__YOUR OBJECTIVE__. Pull every line containing the word "agent" from the records.

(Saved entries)
-- Opening Marker --

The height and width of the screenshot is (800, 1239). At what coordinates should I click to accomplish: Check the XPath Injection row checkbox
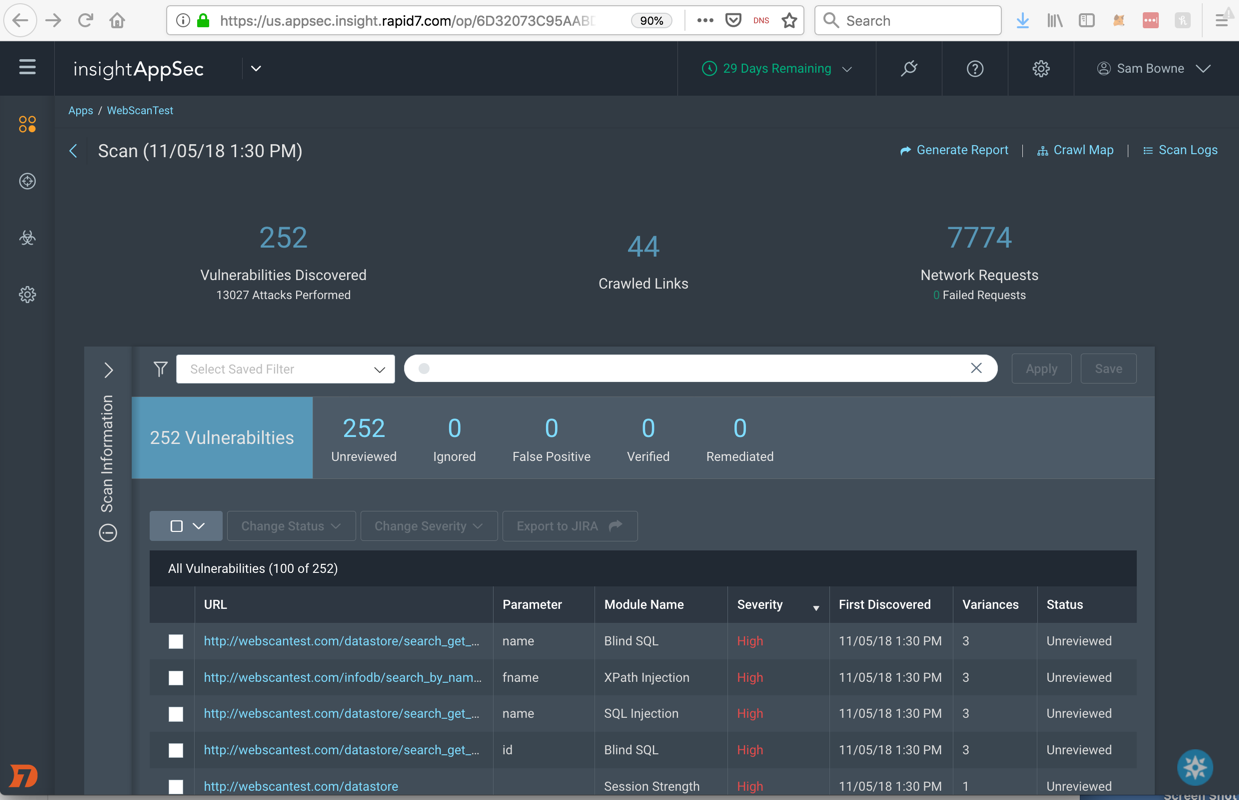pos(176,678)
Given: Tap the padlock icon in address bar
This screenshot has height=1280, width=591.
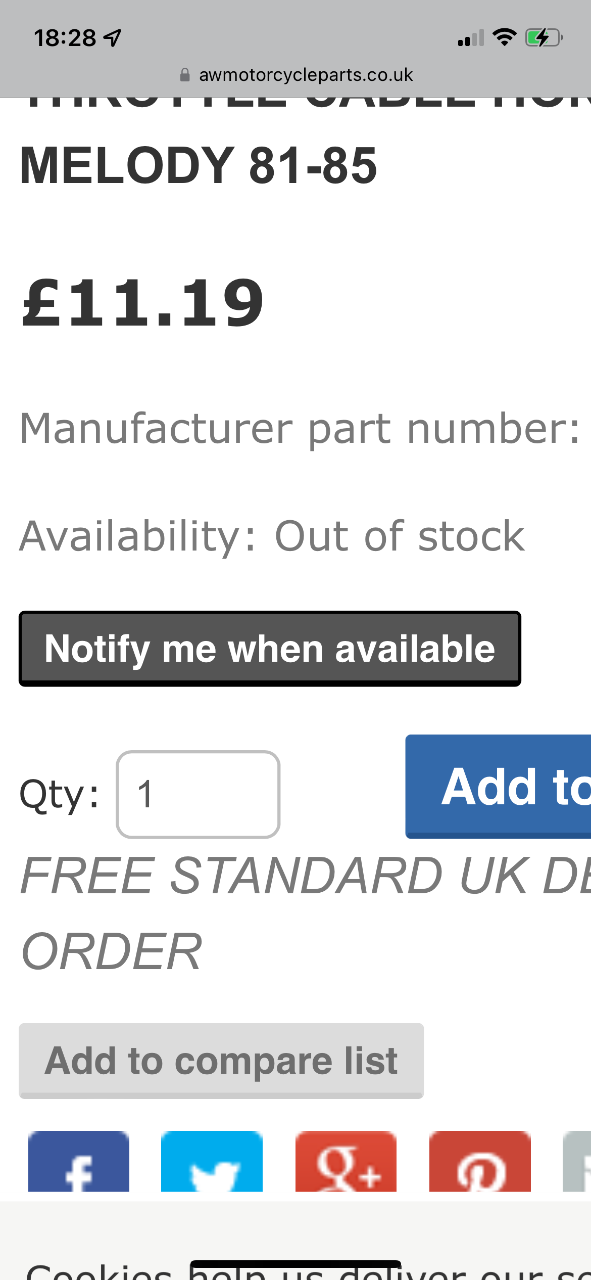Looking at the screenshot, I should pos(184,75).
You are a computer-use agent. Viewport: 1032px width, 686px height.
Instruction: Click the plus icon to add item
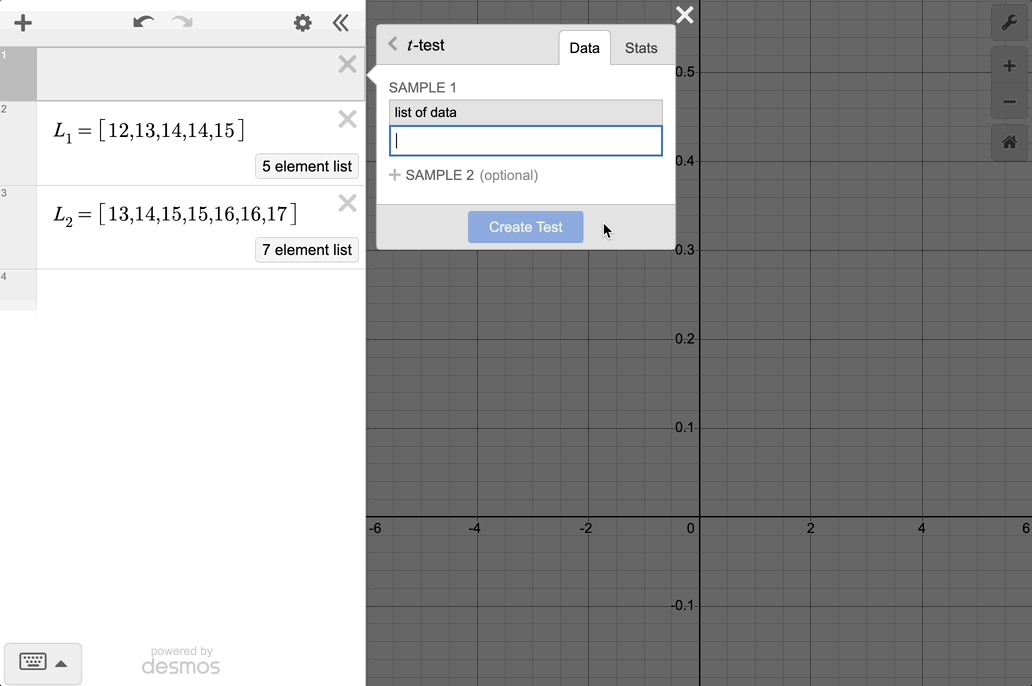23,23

-- Closing Marker --
-- Opening Marker --

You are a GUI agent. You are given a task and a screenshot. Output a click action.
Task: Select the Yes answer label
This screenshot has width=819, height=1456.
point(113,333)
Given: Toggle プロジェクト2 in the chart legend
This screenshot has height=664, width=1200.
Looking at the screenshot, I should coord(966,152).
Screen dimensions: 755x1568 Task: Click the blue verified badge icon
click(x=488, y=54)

-- Closing Marker --

__SOLUTION TO THIS TASK__.
You are a computer-use agent. Viewport: 1032px width, 686px height.
You are a GUI agent. You are given a task and a screenshot. Output a click action.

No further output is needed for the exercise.